社会・政治 投稿日:2022.10.01 18:43FLASH編集部

品川区長候補が削除したドア全開“ハコ乗り”動画 助手席には“選挙の鉄人”前埼玉県知事が「この元気!」

ドアを全開にした選挙カーから手を振る山本候補。助手席では上田議員が乗っていた(山本候補のSNSより。現在は削除済)

 

 選挙カーでの運動中、「お願い」に力が入るあまり、ついつい車から身を乗り出してしまう候補者たちがいる。

 

 かつて、窓から落ちそうなほどに身を乗り出す姿で名を馳せた鈴木宗男参院議員は、《箱乗りには背筋が大切です》と“コツ”をツイートしているが、写真の候補者はさらに驚くべき“ハコ乗り”を披露している。

 

 ドアを全開にしたうえで身を乗り出しているのは、10月2日に投開票がおこなわれる品川区長選に立候補している、山本やすゆき候補だ。
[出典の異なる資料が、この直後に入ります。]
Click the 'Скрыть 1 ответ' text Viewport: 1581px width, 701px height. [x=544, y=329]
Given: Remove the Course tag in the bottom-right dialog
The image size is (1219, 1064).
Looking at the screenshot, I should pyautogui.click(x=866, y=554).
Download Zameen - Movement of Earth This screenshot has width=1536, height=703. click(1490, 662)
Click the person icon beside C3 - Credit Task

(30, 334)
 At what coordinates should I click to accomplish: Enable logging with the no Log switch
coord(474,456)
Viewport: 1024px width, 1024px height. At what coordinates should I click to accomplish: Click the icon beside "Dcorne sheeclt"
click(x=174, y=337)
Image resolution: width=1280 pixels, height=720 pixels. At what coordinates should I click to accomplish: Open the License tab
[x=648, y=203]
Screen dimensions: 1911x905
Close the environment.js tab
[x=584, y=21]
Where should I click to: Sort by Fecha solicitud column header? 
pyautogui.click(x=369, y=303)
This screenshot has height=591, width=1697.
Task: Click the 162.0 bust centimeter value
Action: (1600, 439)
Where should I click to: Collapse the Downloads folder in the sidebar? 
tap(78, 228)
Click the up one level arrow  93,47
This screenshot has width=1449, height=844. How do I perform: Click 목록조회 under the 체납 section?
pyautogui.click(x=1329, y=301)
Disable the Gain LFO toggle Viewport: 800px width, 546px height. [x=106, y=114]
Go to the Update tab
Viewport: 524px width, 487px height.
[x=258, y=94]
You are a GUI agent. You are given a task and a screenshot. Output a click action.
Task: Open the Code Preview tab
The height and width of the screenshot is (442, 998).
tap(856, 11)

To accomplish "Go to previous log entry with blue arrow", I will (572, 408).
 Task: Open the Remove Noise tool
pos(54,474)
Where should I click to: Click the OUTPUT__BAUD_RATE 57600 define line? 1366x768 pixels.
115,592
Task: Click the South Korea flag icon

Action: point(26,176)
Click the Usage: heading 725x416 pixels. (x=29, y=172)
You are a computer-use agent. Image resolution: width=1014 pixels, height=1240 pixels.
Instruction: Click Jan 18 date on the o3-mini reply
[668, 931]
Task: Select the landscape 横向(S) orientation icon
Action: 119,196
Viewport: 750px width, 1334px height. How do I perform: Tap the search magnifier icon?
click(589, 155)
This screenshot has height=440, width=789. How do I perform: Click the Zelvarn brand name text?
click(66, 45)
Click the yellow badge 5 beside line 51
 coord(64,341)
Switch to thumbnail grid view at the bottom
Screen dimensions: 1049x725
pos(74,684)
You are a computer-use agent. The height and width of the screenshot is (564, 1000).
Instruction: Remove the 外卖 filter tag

ネット上で《危険運転では》という指摘があり、自身のSNSに投稿していた動画も削除してしまった。

 

 道路交通法に詳しい高山俊吉弁護士が解説する。

 

 

「この行為は非常に危険で、道路交通法71条『運転者の遵守事項』第4号の3に違反する可能性があります。条文では、以下のように定められています。

 

《安全を確認しないで、ドアを開き、又は車両等から降りないようにし、及びその車両等に乗車している他の者がこれらの行為により交通の危険を生じさせないようにするため必要な措置を講ずること》

 

 つまり、安全を確認しないでドアを開いたり、車両から降りたりしてはいけないし、乗車している他の者(今回のケースでは候補者)の行動によって危険を生じさせないよう、必要な措置を講じる義務が、ドライバーにあるのです。

 

 ドアを開けることがただちに禁止されているわけではないのですが、候補者が転落してしまったり、沿道にいる人に当たってしまったりする危険がある以上、ドライバーが責任を問われる可能性があります。罰則は5万円以下の罰金です」

 

 山本候補の事務所に問い合わせると、このように反省することしきりだ。

 

「選挙活動のなかで、一部、行きすぎた危険な行為があったことは不徳の致すところであり、候補者、スタッフ一同、反省をしております。同様のご指摘をほかの方からもいただいたため、その後は同様の行為はおこなっておりません」

 

 もっとも、2022年8月末までメガバンクに勤めていた山本候補は、政治経験はほぼゼロ。ルールを知らないがゆえ、思わずドアを開けてしまったのだろうか。

 

「いえ、じつはこのとき、選挙カーの助手席には前埼玉県知事で、現在は参院議員の上田清司氏が乗っていたのです。上田議員は知名度があることから、各地方に選挙があれば、応援演説に呼ばれることも少なくありません。

 

 上田議員には“選挙の鉄人”という異名がついており、中村喜四郎衆院議員などと並んで、選挙にめっぽう強い議員のひとりです。上田議員を応援に呼ぶ陣営は、選挙指導を期待しています。やはり選挙に強い方からの意見は貴重なのです」

 

 そう語るのは、地元政界の関係者だ。上田議員は9月25日、山本候補の応援のために品川区入りし、選挙カーの助手席に乗っていたというのだ。

 

「品川区は、2021年の衆院選で岸田文雄首相が最後の演説をおこなった場所で、自民・公明党と立憲民主党が入り乱れて競い合う激戦区です。

 

 上田議員は、山本候補に対し『よくある“ハコ乗り”じゃだめだ。もっとアピールしないと』と街宣車の乗り方を指導したそうです。政治経験がない山本候補は、“鉄人のお告げ”を疑問も持たずに実践しただけらしいのです」

 

 ドアが全開になった選挙カーでは、上田議員が自らマイクを握り、「ご覧ください、山本やすゆきです! 本人、本人です。この元気!」とドアを全開にして、“ハコ乗り”していることが“元気”の証しであるかのような応援をおこなっていた。

 

 上田議員に、山本候補にこの“ハコ乗り”を指導したのか、道交法違反の疑いがあることを認識していたかを問うと、事務所から以下のような回答があった。

 

「旧知の松原仁代議士の依頼で、応援弁士として街頭・街宣活動をおこないました。山本氏は初対面でしたので、具体的に何か指導することなどはなかったと思います」

 

 9月26日には、上田議員の秘書が、参議院選挙の公示日前に投票を呼びかけたとして、公職選挙法違反の疑いで書類送検されている。

 

 “選挙の鉄人”であれば、“ハコ乗り”も制止できたはずだが――。